I will make a prediction. Even with an $800 million deficit—it is really over one billion—the Marxist Mayor Karen Bass will be re-elected. Even with Pacific Palisades turning into a government owned, affordable housing, burned out village—similar to the 30 years after the 1965 Watts riots. This will be a classic before and after situation—but Bass will blame everybody else for the mess.
“With 61,455 employees, 1,647 layoffs equate to a workforce reduction of 2.7%. With just over $8.3 billion paid out in payroll last year, the city pays its employees an average of $135,355 per year, or more than double the median citywide salary of $57,247 per year.
This means the announced layoffs would only cover about a quarter of the at least $800 million deficit.
During her State of the City address Monday, Bass said she is traveling to Sacramento to seek a state bailout, but if the state is either unwilling or unable to fund such a bailout amid falling sales and corporate tax revenue and employment, more layoffs could be necessary.

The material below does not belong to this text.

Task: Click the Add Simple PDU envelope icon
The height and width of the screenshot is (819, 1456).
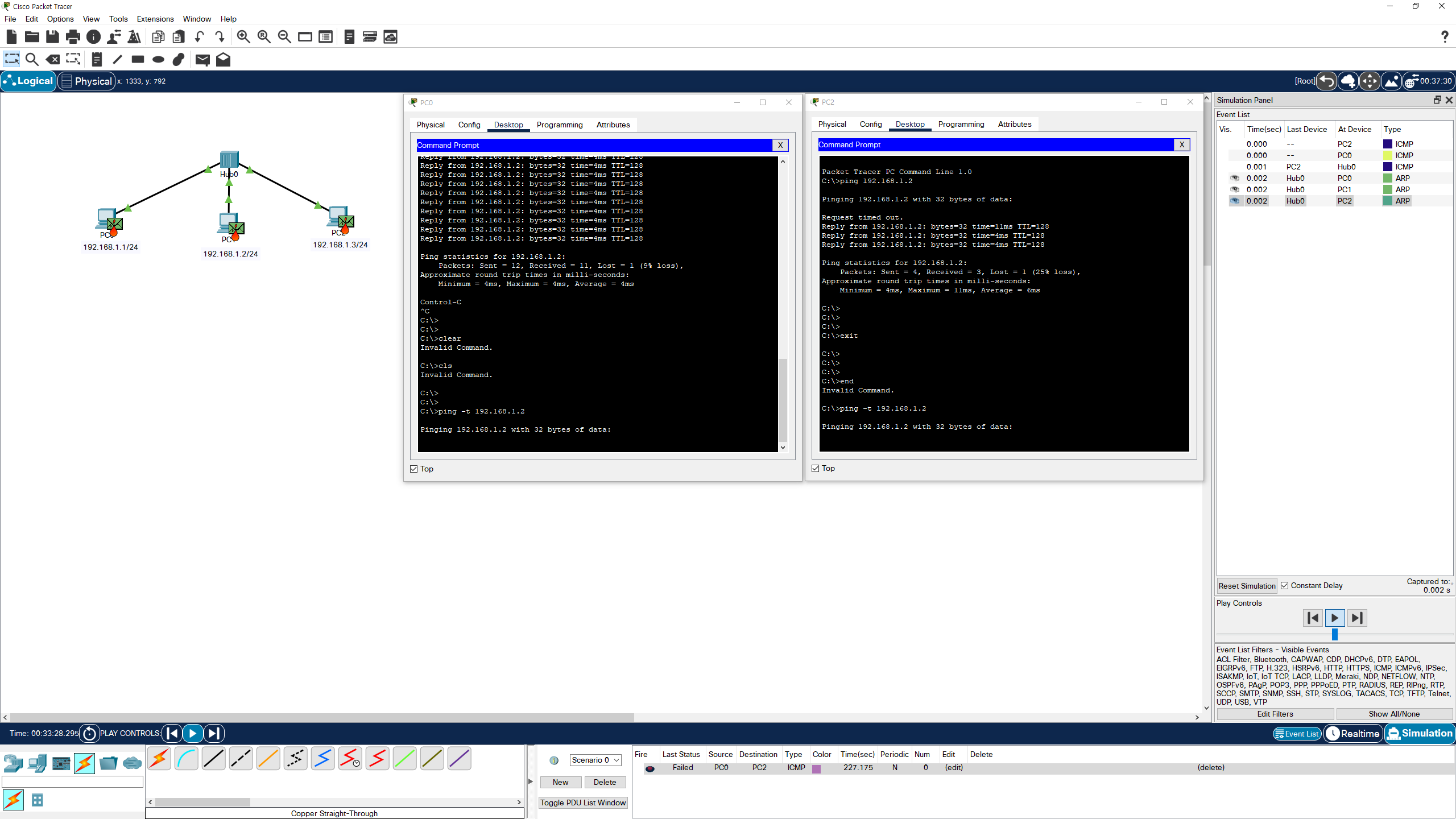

There is no bailout. Even if Newsom wanted to help, he does not have the money. Plus both L.A. and Sacramento are going to be losing billions from the Feds—as are our schools, transportation—and the train to nowhere is now dead.
LA mayor: $800M deficit, layoffs coming, seeking bailout
By Kenneth Schrupp | The Center Square, 4/21/25 https://www.thecentersquare.com/california/article_f37d017f-0589-40f4-806b-9593fd511077.html
(The Center Square) – Los Angeles Mayor Karen Bass said Monday the city faces an $800 million deficit, plans to lay off 1,647 staff, is seeking a state bailout and has “identified new revenue.”

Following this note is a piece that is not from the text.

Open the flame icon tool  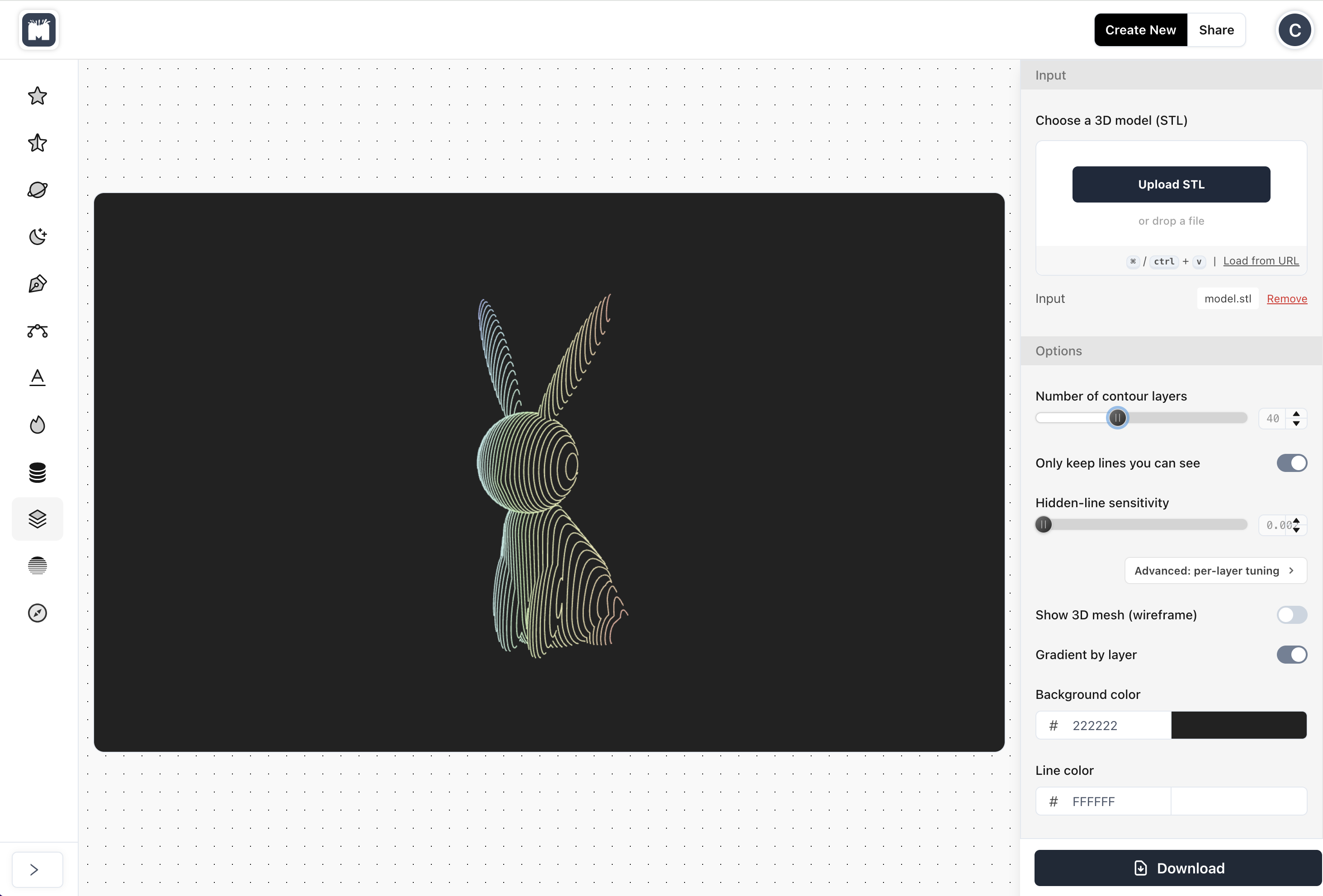pos(38,424)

Bass blamed the Trump administration and the economy for falling revenue.
“Cities like ours are going through challenging economic times across the nation,” said Bass. “Turmoil and uncertainty from Washington and a slowing economy are causing lower revenue projections.”
With 61,455 employees, 1,647 layoffs equate to a workforce reduction of 2.7%. With just over $8.3 billion paid out in payroll last year, the city pays its employees an average of $135,355 per year, or more than double the median citywide salary of $57,247 per year.
This means the announced layoffs would only cover about a quarter of the at least $800 million deficit.
During her State of the City address Monday, Bass said she is traveling to Sacramento to seek a state bailout, but if the state is either unwilling or unable to fund such a bailout amid falling sales and corporate tax revenue and employment, more layoffs could be necessary.
“The city attorney and I will be in Sacramento this week to meet with legislative leaders and advocate for resources while also working to manage the increasing liabilities,” said Bass.
City Controller Kenneth Mejia has been warning the city is “going broke” since the middle of last year — the city’s budget was in crisis even before the January fires.
Mejia says the city’s revenue for the current fiscal year is expected to come in $140 million below projections, while spending is $300 million higher than expected.
Mejia estimates revenues for the coming fiscal year will be $79 million lower than the updated projections for the current year due to dampening economic projection due to tariffs and “pullback in entertainment industry.”
“The impact of remote work, automation, artificial intelligence and online sales will continue to erode traditional sources of City tax revenue,” wrote Mejia. “Federal grants (which significantly increased under the last Administration) are expected to drop given the winding down of previous COVID recovery funds and the uncertainty regarding federal funds from the new Administration.”
Bass’s budget proposes spending $13.92 billion against $13.95 billion in revenue, including $8.06 billion assumed in general receipts revenue. Should general receipts be $7.89 billion as expected by Mejia, the city would fall well short of its budget, necessitating further cuts.
Notably, the proposed budget does not cut the number of sworn firefighters or police officers.